> **Data supplied**

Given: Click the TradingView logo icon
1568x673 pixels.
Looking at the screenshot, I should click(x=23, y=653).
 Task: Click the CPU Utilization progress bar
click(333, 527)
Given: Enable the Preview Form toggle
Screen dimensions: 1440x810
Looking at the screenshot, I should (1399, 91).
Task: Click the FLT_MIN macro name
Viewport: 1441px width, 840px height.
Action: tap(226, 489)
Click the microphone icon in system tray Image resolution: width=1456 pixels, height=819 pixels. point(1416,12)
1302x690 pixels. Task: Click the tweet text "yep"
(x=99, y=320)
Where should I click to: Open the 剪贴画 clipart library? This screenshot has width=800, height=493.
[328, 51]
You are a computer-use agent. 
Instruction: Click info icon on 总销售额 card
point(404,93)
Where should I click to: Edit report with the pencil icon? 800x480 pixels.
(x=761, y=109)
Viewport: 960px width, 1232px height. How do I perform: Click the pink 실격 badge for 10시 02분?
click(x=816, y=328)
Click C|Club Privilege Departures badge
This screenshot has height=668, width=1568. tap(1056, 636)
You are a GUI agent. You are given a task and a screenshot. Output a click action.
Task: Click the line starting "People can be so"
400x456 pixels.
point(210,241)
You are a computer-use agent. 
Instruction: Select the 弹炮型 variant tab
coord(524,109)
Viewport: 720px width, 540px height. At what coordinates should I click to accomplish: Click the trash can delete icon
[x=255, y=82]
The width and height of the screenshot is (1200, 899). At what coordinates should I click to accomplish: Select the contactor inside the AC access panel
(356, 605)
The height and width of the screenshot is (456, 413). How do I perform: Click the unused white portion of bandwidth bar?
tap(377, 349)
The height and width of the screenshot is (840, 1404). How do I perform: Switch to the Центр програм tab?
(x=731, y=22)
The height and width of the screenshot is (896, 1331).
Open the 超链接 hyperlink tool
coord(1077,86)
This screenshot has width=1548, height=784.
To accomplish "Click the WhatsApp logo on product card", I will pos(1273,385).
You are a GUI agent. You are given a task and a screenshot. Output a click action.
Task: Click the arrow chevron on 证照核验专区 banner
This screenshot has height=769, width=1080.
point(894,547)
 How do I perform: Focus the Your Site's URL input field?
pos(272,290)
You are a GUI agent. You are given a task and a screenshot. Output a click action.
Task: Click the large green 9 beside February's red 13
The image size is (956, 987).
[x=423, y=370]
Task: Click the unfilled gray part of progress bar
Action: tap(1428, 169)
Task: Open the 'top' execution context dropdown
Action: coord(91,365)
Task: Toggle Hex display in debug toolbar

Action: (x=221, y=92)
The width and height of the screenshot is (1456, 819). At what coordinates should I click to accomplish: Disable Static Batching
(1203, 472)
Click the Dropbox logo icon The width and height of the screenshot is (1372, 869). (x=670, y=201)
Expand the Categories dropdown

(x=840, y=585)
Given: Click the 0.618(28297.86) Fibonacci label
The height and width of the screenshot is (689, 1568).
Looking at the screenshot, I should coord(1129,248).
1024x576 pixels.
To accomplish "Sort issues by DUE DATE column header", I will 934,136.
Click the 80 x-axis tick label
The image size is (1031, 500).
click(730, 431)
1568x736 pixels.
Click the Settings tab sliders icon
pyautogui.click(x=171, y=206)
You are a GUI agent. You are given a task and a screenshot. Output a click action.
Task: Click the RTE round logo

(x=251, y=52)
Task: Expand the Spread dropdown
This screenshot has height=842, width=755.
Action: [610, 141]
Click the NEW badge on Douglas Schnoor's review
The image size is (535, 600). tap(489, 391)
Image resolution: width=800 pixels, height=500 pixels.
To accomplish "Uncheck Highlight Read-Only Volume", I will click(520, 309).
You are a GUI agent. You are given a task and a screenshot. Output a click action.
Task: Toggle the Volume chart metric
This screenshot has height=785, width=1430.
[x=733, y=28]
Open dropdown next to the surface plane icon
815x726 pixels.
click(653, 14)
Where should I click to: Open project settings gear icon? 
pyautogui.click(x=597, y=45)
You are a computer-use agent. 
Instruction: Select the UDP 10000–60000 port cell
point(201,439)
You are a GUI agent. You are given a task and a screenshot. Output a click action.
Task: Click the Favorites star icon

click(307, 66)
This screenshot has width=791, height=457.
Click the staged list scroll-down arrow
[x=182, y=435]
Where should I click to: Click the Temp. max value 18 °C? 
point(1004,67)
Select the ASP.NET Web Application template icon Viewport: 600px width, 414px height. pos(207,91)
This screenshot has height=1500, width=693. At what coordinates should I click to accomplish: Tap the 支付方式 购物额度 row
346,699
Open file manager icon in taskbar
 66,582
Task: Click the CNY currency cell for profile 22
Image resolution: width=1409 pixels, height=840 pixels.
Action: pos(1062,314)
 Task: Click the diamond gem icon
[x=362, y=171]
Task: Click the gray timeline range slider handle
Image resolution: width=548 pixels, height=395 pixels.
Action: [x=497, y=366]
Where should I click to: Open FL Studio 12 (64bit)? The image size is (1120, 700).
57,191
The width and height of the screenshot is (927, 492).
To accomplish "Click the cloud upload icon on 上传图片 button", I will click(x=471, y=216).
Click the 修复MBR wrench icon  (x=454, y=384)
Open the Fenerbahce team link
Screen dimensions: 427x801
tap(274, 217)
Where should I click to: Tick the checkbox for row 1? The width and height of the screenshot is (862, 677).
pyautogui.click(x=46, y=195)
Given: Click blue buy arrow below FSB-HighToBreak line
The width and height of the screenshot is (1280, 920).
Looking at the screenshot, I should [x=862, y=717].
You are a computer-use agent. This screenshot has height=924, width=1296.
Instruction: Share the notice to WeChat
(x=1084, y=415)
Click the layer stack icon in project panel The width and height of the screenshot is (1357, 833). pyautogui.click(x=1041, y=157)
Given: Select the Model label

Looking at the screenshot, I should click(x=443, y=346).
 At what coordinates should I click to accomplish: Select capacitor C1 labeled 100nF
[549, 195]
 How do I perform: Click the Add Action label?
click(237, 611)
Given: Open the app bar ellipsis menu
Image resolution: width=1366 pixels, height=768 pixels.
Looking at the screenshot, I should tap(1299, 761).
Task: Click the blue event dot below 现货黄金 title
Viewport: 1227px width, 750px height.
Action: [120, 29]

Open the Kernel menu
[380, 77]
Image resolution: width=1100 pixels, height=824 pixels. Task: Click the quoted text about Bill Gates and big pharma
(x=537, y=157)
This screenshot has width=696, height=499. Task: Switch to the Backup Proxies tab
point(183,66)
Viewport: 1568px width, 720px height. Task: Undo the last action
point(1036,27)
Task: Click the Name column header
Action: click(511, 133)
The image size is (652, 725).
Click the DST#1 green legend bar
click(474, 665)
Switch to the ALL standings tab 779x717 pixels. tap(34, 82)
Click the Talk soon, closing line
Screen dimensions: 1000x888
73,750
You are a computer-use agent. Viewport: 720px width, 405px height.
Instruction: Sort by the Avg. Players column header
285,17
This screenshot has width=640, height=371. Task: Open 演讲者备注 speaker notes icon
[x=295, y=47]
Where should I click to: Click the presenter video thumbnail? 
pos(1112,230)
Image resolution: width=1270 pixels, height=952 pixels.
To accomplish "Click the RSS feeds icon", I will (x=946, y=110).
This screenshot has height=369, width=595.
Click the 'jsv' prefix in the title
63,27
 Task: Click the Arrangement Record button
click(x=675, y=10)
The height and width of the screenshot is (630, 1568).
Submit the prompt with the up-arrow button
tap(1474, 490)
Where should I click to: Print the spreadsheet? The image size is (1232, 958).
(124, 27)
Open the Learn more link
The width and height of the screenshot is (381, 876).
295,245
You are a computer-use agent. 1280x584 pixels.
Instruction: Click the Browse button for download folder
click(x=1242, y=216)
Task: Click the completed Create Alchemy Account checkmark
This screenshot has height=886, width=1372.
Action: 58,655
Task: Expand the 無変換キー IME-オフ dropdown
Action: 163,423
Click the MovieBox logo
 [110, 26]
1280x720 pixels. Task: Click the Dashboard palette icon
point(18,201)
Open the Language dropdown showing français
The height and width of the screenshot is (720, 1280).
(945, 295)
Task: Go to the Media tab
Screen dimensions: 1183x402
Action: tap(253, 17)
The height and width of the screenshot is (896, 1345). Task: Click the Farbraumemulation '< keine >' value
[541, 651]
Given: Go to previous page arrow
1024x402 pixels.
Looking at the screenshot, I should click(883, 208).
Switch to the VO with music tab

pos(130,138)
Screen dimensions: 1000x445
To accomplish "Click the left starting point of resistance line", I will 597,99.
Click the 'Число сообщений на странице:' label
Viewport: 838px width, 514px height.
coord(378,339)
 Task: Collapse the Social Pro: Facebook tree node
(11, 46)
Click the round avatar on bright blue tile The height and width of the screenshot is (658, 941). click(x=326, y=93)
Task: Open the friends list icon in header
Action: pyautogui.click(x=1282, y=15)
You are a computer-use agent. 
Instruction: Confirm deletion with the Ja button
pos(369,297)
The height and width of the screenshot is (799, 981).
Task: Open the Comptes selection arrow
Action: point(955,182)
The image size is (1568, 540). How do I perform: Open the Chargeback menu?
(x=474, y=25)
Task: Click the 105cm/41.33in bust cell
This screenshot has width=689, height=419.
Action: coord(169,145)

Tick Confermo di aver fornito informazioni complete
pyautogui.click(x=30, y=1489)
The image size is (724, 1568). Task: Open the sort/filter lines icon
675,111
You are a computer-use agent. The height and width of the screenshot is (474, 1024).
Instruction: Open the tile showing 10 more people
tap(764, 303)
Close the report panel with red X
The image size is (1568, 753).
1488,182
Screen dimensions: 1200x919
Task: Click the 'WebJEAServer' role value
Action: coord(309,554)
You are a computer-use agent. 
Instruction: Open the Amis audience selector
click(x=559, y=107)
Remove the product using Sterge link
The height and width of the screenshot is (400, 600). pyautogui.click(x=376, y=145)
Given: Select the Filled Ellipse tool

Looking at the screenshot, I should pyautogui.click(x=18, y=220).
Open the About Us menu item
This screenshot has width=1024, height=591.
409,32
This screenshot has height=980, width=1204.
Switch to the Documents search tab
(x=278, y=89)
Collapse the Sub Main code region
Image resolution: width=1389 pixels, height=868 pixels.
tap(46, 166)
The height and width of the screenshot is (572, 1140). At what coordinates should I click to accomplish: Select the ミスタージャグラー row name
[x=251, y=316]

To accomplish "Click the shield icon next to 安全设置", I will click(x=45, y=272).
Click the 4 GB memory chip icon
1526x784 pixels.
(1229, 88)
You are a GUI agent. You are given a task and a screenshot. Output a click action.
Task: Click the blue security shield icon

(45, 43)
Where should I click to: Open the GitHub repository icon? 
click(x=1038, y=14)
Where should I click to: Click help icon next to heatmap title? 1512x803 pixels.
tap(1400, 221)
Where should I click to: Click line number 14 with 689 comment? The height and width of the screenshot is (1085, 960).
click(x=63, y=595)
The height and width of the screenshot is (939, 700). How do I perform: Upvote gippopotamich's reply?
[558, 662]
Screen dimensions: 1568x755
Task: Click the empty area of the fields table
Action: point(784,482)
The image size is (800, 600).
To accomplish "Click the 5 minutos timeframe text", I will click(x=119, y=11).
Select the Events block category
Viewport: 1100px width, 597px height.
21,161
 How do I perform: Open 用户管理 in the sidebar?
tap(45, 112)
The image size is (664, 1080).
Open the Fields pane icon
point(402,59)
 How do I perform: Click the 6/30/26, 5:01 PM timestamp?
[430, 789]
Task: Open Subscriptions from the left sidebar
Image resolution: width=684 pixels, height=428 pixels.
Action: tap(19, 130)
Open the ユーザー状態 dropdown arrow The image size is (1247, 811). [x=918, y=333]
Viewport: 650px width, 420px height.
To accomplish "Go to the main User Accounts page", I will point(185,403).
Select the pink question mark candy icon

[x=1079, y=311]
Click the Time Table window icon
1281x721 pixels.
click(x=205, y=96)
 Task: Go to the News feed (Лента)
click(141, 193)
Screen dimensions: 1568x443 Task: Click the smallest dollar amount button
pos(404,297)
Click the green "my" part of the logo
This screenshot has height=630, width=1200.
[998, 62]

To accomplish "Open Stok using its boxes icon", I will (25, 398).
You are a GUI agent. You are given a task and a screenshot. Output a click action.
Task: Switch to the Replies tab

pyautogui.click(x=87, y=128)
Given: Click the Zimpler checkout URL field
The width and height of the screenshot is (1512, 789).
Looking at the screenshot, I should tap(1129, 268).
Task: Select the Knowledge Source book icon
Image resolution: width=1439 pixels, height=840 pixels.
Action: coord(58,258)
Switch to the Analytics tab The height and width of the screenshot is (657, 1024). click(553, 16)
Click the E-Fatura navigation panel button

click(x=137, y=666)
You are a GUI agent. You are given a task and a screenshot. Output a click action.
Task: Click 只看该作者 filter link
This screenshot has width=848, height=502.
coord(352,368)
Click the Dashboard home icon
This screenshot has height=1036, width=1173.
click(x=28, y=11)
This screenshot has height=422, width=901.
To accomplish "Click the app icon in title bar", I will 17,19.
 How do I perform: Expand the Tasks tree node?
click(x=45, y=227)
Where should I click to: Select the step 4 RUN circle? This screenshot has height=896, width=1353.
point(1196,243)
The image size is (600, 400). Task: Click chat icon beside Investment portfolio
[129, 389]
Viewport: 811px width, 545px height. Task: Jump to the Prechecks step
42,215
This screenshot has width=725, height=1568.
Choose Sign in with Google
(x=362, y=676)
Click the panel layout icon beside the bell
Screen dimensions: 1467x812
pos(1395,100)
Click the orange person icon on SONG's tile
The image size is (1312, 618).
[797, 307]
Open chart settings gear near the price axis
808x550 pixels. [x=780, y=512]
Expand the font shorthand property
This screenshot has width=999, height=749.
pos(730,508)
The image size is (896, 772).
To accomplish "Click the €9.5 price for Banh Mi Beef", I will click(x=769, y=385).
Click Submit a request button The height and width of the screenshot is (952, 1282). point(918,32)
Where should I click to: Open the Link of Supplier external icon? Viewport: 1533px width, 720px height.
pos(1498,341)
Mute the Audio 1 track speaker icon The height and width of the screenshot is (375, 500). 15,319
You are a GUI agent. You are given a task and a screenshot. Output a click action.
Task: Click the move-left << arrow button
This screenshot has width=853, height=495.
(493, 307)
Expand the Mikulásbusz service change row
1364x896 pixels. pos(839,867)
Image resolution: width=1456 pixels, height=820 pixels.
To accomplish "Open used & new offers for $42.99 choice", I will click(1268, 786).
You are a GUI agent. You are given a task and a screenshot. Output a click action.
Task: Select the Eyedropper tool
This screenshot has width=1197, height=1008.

> **The exercise**
Output the rows exactly as they are, from the line with "Where should I click to: Click line" up to and including the line with "Open the ユーザー状態".

> **Response to the task**
Where should I click to: Click line number 14 with 689 comment? The height and width of the screenshot is (1085, 960).
click(x=63, y=595)
The height and width of the screenshot is (939, 700). How do I perform: Upvote gippopotamich's reply?
[558, 662]
Screen dimensions: 1568x755
Task: Click the empty area of the fields table
Action: point(784,482)
The image size is (800, 600).
To accomplish "Click the 5 minutos timeframe text", I will click(x=119, y=11).
Select the Events block category
Viewport: 1100px width, 597px height.
21,161
 How do I perform: Open 用户管理 in the sidebar?
tap(45, 112)
The image size is (664, 1080).
Open the Fields pane icon
point(402,59)
 How do I perform: Click the 6/30/26, 5:01 PM timestamp?
[430, 789]
Task: Open Subscriptions from the left sidebar
Image resolution: width=684 pixels, height=428 pixels.
Action: tap(19, 130)
Open the ユーザー状態 dropdown arrow The image size is (1247, 811). [x=918, y=333]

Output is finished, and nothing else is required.